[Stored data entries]
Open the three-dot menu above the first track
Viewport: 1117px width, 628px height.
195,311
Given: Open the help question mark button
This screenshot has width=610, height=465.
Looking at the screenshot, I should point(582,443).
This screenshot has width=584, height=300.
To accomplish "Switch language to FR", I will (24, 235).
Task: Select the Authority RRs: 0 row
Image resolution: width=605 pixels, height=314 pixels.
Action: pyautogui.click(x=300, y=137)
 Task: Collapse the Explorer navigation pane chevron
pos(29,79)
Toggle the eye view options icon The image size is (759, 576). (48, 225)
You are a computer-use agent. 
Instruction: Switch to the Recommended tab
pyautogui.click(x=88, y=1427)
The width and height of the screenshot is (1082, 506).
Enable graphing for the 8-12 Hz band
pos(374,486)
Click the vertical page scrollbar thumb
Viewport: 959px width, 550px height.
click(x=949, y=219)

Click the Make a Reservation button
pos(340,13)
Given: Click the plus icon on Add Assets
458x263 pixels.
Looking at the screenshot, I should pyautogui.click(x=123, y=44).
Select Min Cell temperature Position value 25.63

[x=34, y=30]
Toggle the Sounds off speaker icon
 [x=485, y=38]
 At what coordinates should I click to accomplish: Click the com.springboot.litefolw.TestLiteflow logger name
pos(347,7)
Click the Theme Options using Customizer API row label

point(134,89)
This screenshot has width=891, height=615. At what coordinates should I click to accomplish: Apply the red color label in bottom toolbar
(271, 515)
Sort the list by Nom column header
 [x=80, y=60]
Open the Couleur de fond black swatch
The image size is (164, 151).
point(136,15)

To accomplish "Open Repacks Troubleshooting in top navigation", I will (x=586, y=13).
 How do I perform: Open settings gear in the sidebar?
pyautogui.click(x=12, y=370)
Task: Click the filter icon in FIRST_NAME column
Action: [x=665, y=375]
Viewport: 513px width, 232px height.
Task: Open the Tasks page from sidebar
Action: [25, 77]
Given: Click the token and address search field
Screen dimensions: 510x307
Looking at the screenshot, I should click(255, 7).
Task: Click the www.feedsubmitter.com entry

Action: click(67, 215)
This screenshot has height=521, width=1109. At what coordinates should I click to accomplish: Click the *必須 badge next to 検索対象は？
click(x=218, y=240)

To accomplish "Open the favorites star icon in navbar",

- **What the exercise asks**
If the word "Given" appears in a line above, copy that line.

- **Solution**
Given: Open the help question mark button
Given: Click the plus icon on Add Assets
Given: Click the token and address search field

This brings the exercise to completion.